Two hours later I get a call from an AT&T tech…well kind of. The LEC for this area is SBC. SBC recently bought AT&T. So now the (follow me here) SBC LEC technicians refer to themselves as AT&T. The US telecom industry can make your head explode if you try to follow it too closely. 🙂 So the call was actually from the CO technician who called me by accident and thought that I was AT&T (the carrier). The other twist to this tale, is that my company (large enterprise) does not interface directly with the LEC. We only interface with the carrier/ISP.
Anyhoo…the LEC tech told me that there was a loop in the CO towards the customer’s (my!) equipment and asked if I wanted it dropped (again, he thought I was the carrier and not the customer). I asked him why the circuit was looped.
“I have no fucking idea.”
“Really? You guys looped a DS3 for no good reason.”
“Yup.”
“Drop the loop please.”
The loop dropped, the BGP peering established, and our site was back to 100% of their bandwidth capacity. When I called AT&T (the carrier) to get a reason for outage, they gave me the tired old “cleared while testing”. Nice.
Actually, there was another twist to this tale. Our NOC missed the BGP alert. We have separate routers connected to two different carriers (AT&T and MCI) at each of our sites. So we still had a DS3 connection to the MCI cloud. I don’t remember how the BGP issue eventually came to light, but it had been down for nearly a week when I got involved. It’s a testament to our bandwidth allocation (but not our network monitoring) that the site never noticed the loss of 50% of its available bandwidth. I have NO idea how this didn’t affect their VoIP. Anyhoo…once I finally got an AT&T BGP technician to look at this issue, he had the balls to annotate the ticket (we can view their tickets online) with “BGP has been down for a week and they’re just now opening a ticket?” When I spoke with him I told him that we have dual carriers and that MCI hadn’t fucked up our circuit and that he should probably keep comments like that out of our tickets. This was before we discovered that the issue was not our equipment. Now it was my turn to be a douchebag. When AT&T told me “cleared while testing” I told them to open a post mortem (a ticket review process) on the ticket. Then I jumped down the throat of our ATT account manager at our next weekly meeting.
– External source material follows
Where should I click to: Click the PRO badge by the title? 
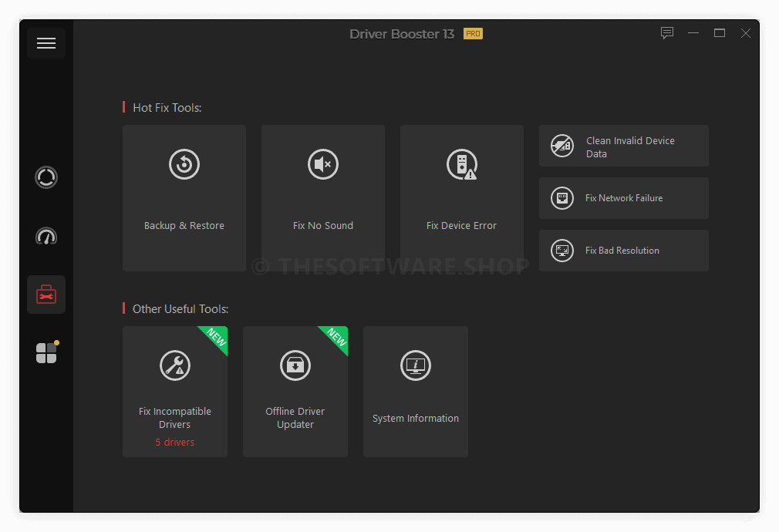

“So you’re telling me that our circuit was looped at the CO and that it took you nearly two days to figure this out AND you lied to us about the RFO? During this time our MCI circuit handled the load. Why should we maintain you as a carrier?”
We pay tens of millions (maybe more) dollars for our bandwidth. Even hinting that we might axe one or our carriers in favor of the other is kind of dirty, but it makes the account managers shit their pants and jump into action anytime we mention it. By the end of the meeting my boss got AT&T refund us for 3 months worth of charges for that DS3. It’s good to be king. 🙂